REQUIRED TASK: Give the data starting at the line containing "The width and height of the screenshot is (1080, 750)." and ending at the line containing "I will pos(820,368)." as a JSON list of strings, one string per line and blank lines omitted.

RECORDS SHOWN:

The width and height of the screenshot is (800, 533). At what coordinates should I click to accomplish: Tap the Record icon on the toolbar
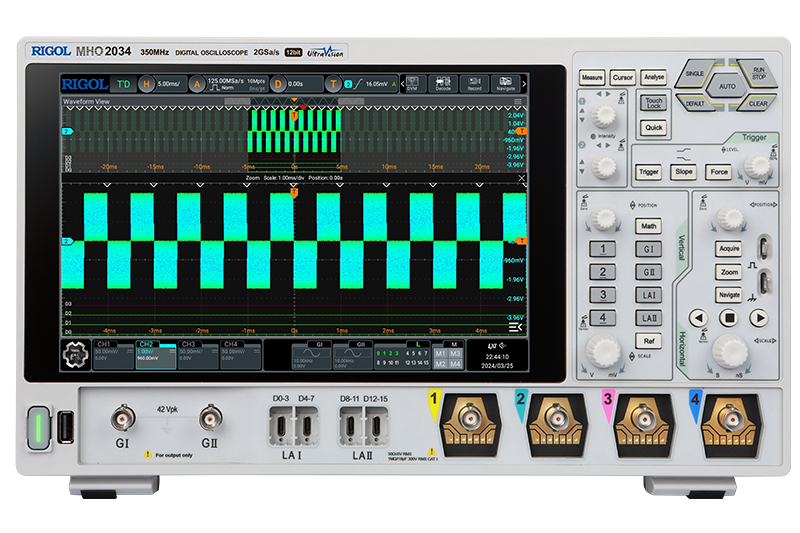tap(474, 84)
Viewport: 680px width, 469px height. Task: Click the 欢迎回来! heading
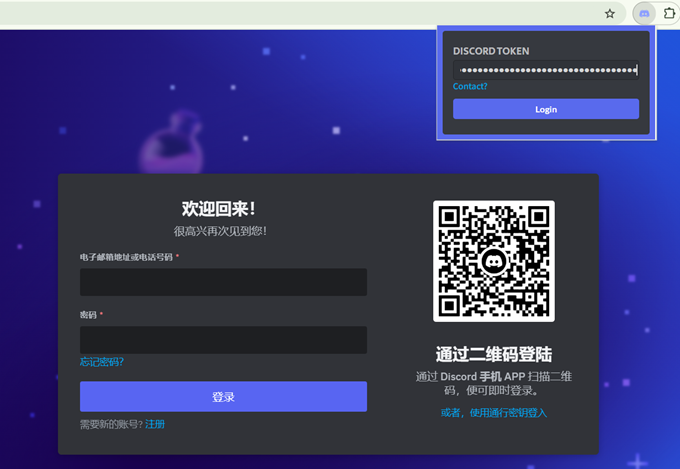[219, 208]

--

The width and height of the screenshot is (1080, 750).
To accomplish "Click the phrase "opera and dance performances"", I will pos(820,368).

THE SOLUTION:
[
  "The width and height of the screenshot is (1080, 750).",
  "To accomplish \"Click the phrase \"opera and dance performances\"\", I will pos(820,368)."
]